In this post, we’d like to discuss the all important and missing feature in Hubspot: An Editorial Calendar.
In a software and methodology where publishing content is imperative to success, it is surprising that Hubspot hasn’t yet integrated this feature.
So let’s discuss 5 options for creating a Hubspot-friendly editorial calendar that can be accessible to everyone on your team.
Many companies have found a spreadsheet to be a great way to keep everyone involved and to show what needs to be scheduled and when.
Spreadsheets for editorial calendars are a good option because you can have endless amounts of columns.
Here are some of the columns we recommend for your inbound marketing success:
- Title - The title of the landing page or blog post.
- Author - The author for this piece, or who should be.
- Keyword - What keyword will the piece be optimized for.
- Publish Date - This is the day the post will go live, you may want a column for due date as well.
- Status of Post - idea, draft, edit, proof or done - so that others know how things are progressing.
- Topic/Category - What is the main topic of the piece, or category you plan to list it under.
- Description - we use this so that the person with the idea can explain it extensively for others accessing the calendar.
- Stage of Buying Process - Awareness, Consideration or Decision.
- Type of Content - Blog post, email, landing page, thank you page, etc (although I do keep email and blog on their own calendars).
- Persona - Which persona are you targeting - this keeps you on track.
- CTA - Which call to action or landing page will you use in this piece.
- Promotion - Has the piece been promoted extensively on social media.
- Live URL - A live link to the piece so that you can easily open it.
On the other hand spreadsheets make it difficult to alert others as to the status of a document, give access to viewing it in different stages of production, allow for collaboration on the piece or to assign due dates that send alerts to various people on the team.
We’ve found that some of this can be done through Zapier automation, such as adding a Google event for every row in a spreadsheet or adding a row for each event in the calendar- alerts would have to be handled through the calendar.
*Update - If using Google Spreadsheets, each user who has access to the spreadsheets can sign up for notifications when changes are made to it.
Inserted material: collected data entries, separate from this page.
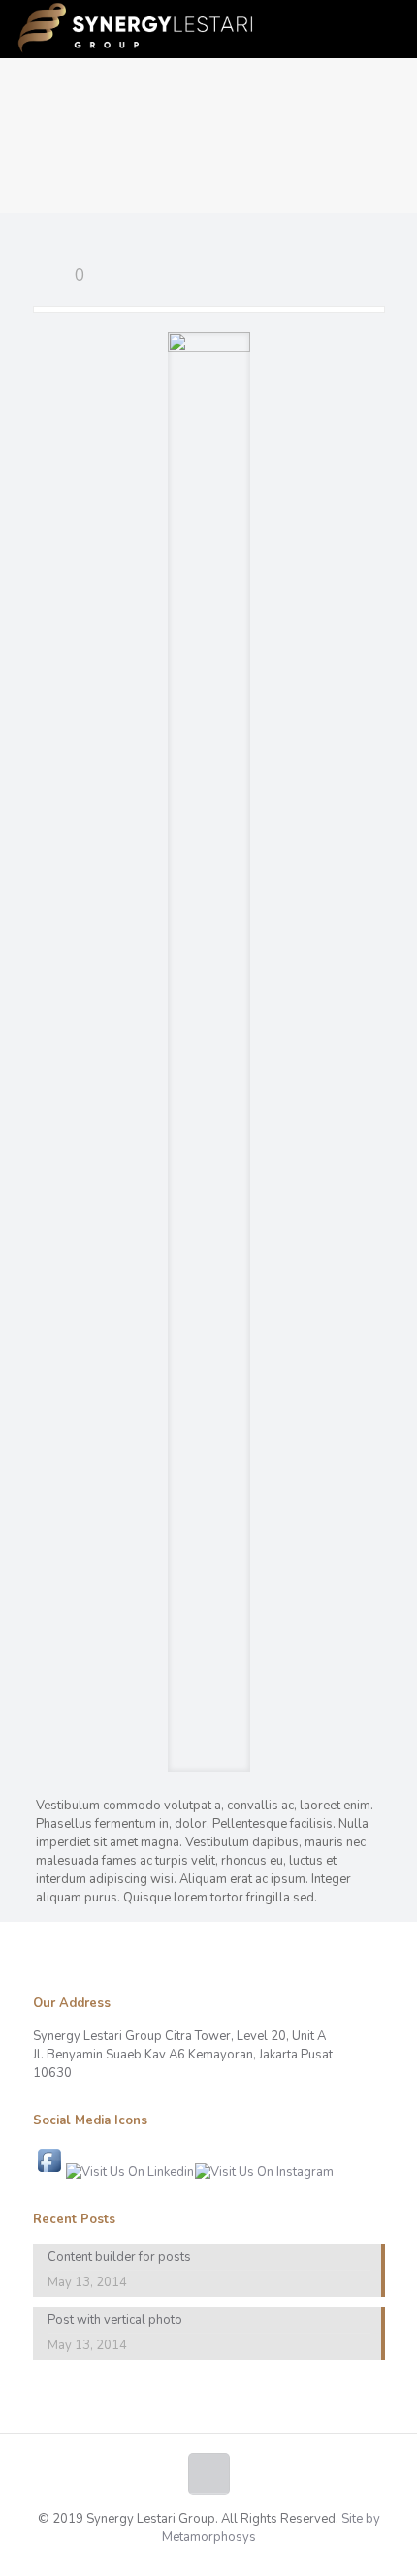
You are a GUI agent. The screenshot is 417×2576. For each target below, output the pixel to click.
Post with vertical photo (115, 2320)
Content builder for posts (119, 2257)
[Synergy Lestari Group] (135, 29)
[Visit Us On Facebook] (49, 2172)
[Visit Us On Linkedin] (129, 2172)
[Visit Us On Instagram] (264, 2172)
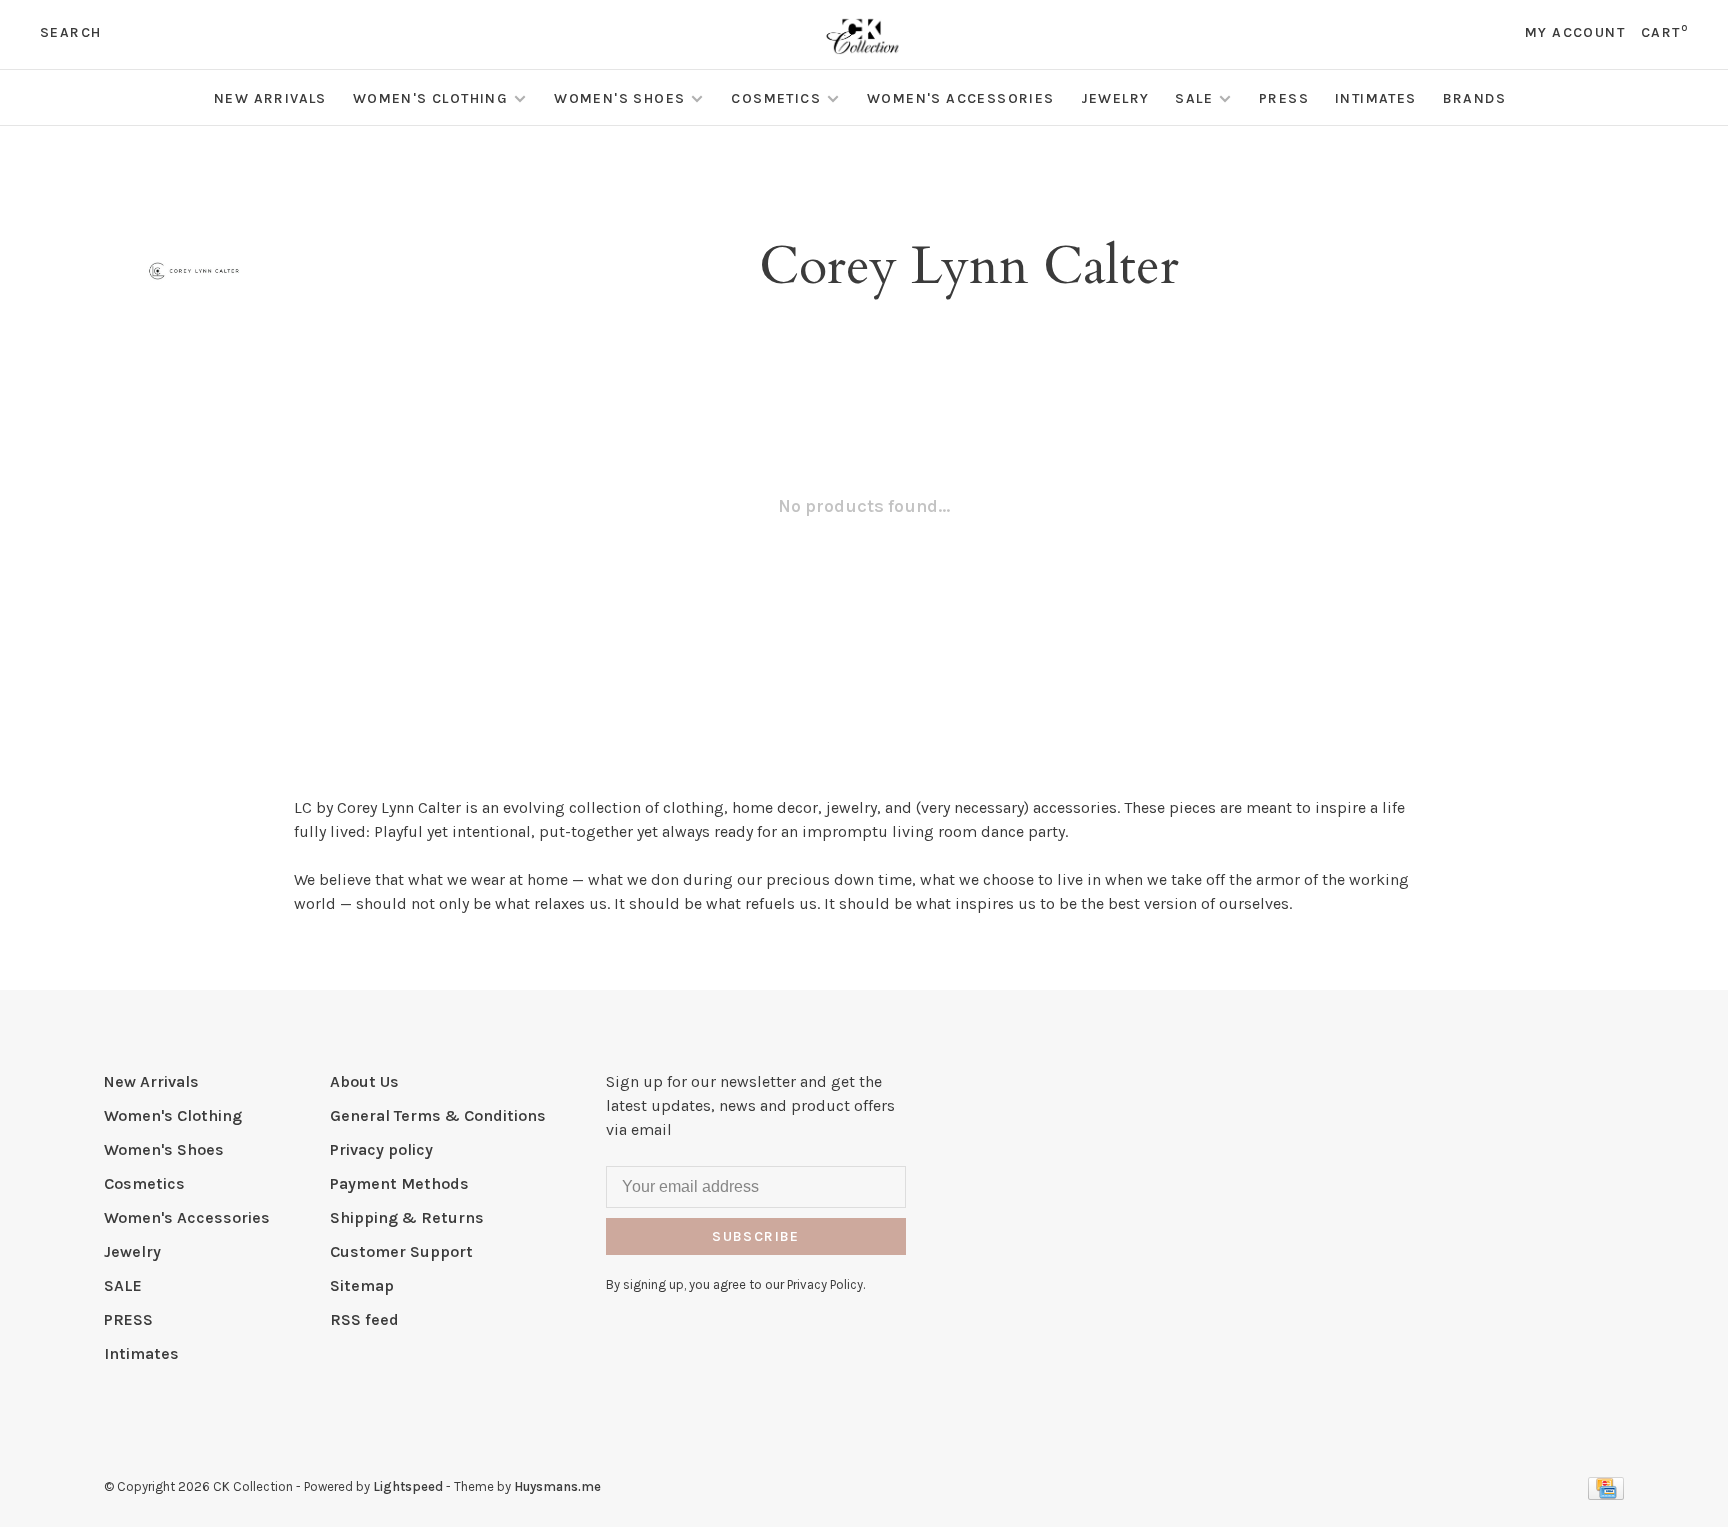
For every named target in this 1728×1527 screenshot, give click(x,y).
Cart (1664, 32)
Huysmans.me (557, 1486)
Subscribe (756, 1236)
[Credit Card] (1606, 1494)
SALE (1194, 98)
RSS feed (364, 1319)
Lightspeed (408, 1486)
Go to Tools > Notification Rules. These can be sent immediately or daily based on your needs.
Although an enterprise solution, Kapost has all of the best features for their clients. Not only does it include content planning and the editorial calendar but it also assists in content promotion - an important and essential part of the content process.
Kapost offers content workflows, analytics, tasks and integrations with other tools. This is the very best editorial calendar out there, but it comes at a price.
A nice addition you can find with Kapost is the free academy they offer for content marketing. The information here is a great way to step up efforts in content and inbound marketing even more if you have the time to check it out.
3. Divvy HQ
Starting at $25 per person, this isn’t a bad option for having multiple calendars, tasks, ideas, and content types in one place. They also offer 5 additional accounts to have access for the entry level product, this allows you to give freelancers access without spending an additional $25 each.
The dashboard is a nice feature that shows where everyone on the team stands on each project. The benefits of using Divvy HQ is that everyone is in the same program, it has a higher level of security, and notes/ideas can be documented inside the program.
A free organization program, this tool is used commonly as an editorial calendar because it is so easy to use. Once you understand how to use the boards, lists and cards, Trello is similar to a spreadsheet that allows you to keep notes, tasks, assign members and much more in each ‘cell’ or card.
What I specifically like about Trello for an editorial calendar is that you can upload the content to the card, send alerts to other members, and drag and drop the cards if you need to rearrange your content.
The downside to using Trello is you don’t see all of the same information about each piece at a glance, and have no access to the spreadsheet sorting options you would in Google or another file sharing program.
Another obvious choice for a calendar is the Google calendar. You can use alerts, set up multiple calendars for different topics or campaigns, invite unlimited team members and view the calendar as an actual calendar- something a spreadsheet doesn’t mirror.
On the other hand, the lack of sorting features for personas, stages of the buying process and calls to action make it less than perfect.
I suspect sometime in the future Hubspot will offer an editorial calendar, if they find something that proves more useful than the spreadsheet (their current solution).
In the mean time, I spend time testing new products and options as they come available and if I see anything that can solve the editorial calendar problem for all, I’ll be sure to share it.